Botulinum toxin of the upper face, in addition to addressing rhytids, can also be used to manipulate the position of the eyebrow. The ideal locations of the male and female brow have been described, with the male brow resting at the orbital rim and the female brow lying several millimeters above the orbital rim. The female brow should start above the orbital rim directly superior to the nasal ala and reach its highest position at the lateral canthus or lateral limbus. It should terminate at an area that can be approximated by drawing an oblique line from the nasal ala and intersecting the lateral canthus and also lie at the same level as the medial brow. In males, the brow should generally remain at the height of the supraorbital rim, with the highest point being at the mid-pupillary line. These relationships can be manipulated or accentuated by manipulating the local musculature with botulinum toxin.[8]

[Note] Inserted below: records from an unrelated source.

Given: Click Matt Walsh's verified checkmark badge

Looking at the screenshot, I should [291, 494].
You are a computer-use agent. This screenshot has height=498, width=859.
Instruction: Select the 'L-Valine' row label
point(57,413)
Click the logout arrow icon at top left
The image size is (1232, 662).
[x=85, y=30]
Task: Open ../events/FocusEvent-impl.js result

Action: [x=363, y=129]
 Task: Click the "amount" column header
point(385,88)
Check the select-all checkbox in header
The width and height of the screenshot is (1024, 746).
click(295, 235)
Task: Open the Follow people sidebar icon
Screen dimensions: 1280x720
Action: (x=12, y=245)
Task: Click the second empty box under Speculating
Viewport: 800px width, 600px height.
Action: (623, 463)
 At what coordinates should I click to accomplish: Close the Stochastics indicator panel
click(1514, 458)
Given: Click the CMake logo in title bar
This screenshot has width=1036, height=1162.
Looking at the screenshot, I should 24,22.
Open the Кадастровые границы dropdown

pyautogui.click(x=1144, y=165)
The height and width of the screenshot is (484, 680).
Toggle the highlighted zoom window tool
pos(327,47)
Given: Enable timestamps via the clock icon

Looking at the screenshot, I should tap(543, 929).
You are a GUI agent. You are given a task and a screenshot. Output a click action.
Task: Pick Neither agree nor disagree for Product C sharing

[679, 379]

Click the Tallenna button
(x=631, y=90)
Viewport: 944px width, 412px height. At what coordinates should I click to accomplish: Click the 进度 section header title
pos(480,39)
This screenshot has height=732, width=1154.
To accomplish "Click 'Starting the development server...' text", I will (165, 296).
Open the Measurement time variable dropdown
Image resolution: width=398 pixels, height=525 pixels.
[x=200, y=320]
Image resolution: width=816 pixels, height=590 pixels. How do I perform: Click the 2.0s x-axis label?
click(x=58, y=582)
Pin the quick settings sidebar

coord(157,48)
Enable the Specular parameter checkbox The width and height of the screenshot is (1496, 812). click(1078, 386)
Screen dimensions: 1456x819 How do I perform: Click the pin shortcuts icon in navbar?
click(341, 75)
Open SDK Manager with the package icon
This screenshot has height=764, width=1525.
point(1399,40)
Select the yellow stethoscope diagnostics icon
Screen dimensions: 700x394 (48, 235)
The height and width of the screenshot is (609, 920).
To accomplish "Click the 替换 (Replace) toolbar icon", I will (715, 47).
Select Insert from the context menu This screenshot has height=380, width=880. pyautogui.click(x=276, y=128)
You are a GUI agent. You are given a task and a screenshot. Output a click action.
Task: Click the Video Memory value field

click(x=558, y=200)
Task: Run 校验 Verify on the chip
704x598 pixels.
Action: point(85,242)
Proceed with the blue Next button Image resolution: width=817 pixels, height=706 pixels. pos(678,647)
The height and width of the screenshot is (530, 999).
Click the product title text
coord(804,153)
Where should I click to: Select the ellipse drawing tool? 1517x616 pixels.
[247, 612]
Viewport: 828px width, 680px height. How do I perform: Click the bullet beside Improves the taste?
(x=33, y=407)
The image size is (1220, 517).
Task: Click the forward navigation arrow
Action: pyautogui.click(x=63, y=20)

The muscles of facial expression are innervated by terminal branches of the facial nerve. The paired orbicularis oculi (OO) are oriented in a circular manner in the periorbital region bilaterally. They are supplied by the supraorbital, supratrochlear, infraorbital, and angular arteries. The OO function in eye closure and are one of the principal depressors of the eyebrow, along with the depressor supercilii and procerus muscles. The orbicularis oculi's brow depressor function is opposed by the brow elevation of the frontalis muscle. The muscle originates from the underlying frontal, maxillary, and lacrimal bones and the medial palpebral ligament. It inserts on the lateral palpebral raphe and the superior and inferior tarsi medially and the undersurface of the overlying skin.[7] Contraction of the OO creates lateral canthal lines known as "crow's feet," in an orientation similar to the spokes on a bicycle wheel, radiating outward from the circular orbicularis.[9] The OO is the principal depressor of the lateral eyebrow and may be targeted to perform a lateral brow lift [10]. Desired outcomes typically include softening/eliminating "crow's feet," creating a larger eye appearance, and elevation of the lateral brow position in females.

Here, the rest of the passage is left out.